4.1.1. Data Integrity in HDFS

HDFS transparently checksums all data written to it and by default verifies checksums when reading data. A separate checksum is created for every io.bytes.per.checksum bytes of data. The default is 512 bytes, and since a CRC-32 checksum is 4 bytes long, the storage overhead is less than 1%.

Datanodes are responsible for verifying the data they receive before storing the data and its checksum. This applies to data that they receive from clients and from other datanodes during replication. A client writing data sends it to a pipeline of datanodes (as explained in Chapter 3), and the last datanode in the pipeline verifies the checksum. If it detects an error, the client receives a ChecksumException, a subclass of IOException.

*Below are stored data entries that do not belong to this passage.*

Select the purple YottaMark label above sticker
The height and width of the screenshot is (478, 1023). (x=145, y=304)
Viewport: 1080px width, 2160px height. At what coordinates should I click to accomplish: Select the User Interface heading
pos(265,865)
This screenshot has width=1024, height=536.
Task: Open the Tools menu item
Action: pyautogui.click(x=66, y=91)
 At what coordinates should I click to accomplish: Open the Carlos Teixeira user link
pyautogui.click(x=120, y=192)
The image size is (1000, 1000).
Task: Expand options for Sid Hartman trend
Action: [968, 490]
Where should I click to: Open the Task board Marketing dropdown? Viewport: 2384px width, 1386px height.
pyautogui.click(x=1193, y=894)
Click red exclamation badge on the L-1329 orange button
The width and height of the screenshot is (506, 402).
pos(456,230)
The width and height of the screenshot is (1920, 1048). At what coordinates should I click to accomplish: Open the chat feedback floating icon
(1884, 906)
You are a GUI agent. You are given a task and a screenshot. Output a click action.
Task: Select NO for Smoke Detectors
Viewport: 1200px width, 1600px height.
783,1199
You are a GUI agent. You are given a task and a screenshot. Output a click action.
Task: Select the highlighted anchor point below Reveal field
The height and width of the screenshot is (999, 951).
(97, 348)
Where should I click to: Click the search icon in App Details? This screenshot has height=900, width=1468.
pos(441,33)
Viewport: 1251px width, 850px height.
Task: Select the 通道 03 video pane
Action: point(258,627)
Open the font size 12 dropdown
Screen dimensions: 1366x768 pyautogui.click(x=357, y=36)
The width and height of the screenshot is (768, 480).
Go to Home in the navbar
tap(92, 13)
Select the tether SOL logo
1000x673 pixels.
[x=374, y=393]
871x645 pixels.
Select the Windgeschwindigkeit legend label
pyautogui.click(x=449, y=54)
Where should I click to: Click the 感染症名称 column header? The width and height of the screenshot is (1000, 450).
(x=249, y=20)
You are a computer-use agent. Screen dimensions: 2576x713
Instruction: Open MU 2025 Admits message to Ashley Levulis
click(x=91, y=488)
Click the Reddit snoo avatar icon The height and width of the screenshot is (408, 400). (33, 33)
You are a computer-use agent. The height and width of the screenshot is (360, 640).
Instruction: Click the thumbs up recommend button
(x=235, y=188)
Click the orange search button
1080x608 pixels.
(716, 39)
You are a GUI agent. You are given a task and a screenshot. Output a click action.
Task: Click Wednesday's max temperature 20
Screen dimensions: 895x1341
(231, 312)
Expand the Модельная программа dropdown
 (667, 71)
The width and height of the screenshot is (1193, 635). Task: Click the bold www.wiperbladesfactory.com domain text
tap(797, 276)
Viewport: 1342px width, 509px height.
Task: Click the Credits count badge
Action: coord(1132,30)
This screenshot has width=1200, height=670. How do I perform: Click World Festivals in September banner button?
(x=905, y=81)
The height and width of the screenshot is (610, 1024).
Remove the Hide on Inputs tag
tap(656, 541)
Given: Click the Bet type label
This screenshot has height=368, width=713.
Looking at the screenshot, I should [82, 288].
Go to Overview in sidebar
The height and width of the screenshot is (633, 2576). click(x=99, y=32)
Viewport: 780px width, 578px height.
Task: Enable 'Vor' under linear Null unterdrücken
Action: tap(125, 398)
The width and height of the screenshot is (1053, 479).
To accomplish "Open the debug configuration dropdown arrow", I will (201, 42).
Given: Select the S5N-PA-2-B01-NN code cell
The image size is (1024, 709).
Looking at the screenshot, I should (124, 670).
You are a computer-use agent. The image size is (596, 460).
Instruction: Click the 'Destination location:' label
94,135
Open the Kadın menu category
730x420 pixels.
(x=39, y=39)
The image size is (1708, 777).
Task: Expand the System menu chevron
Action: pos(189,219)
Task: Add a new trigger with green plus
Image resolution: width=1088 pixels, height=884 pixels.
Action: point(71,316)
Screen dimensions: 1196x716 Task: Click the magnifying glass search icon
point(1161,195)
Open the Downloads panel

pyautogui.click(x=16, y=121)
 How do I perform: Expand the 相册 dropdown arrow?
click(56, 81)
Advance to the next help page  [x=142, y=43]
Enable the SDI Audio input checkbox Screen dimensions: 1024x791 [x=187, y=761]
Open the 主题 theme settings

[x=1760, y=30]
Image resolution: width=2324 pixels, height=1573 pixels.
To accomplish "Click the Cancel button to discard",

When clients read data from datanodes, they verify checksums as well, comparing them with the ones stored at the datanode. Each datanode keeps a persistent log of checksum verifications, so it knows the last time each of its blocks was verified. When a client successfully verifies a block, it tells the datanode, which updates its log. Keeping statistics such as these is valuable in detecting bad disks.

Aside from block verification on client reads, each datanode runs a DataBlockScanner in a background thread that periodically verifies all the blocks stored on the datanode. This is to guard against corruption due to "bit rot" in the physical storage media. See Section 10.1.4.3 for details on how to access the scanner reports.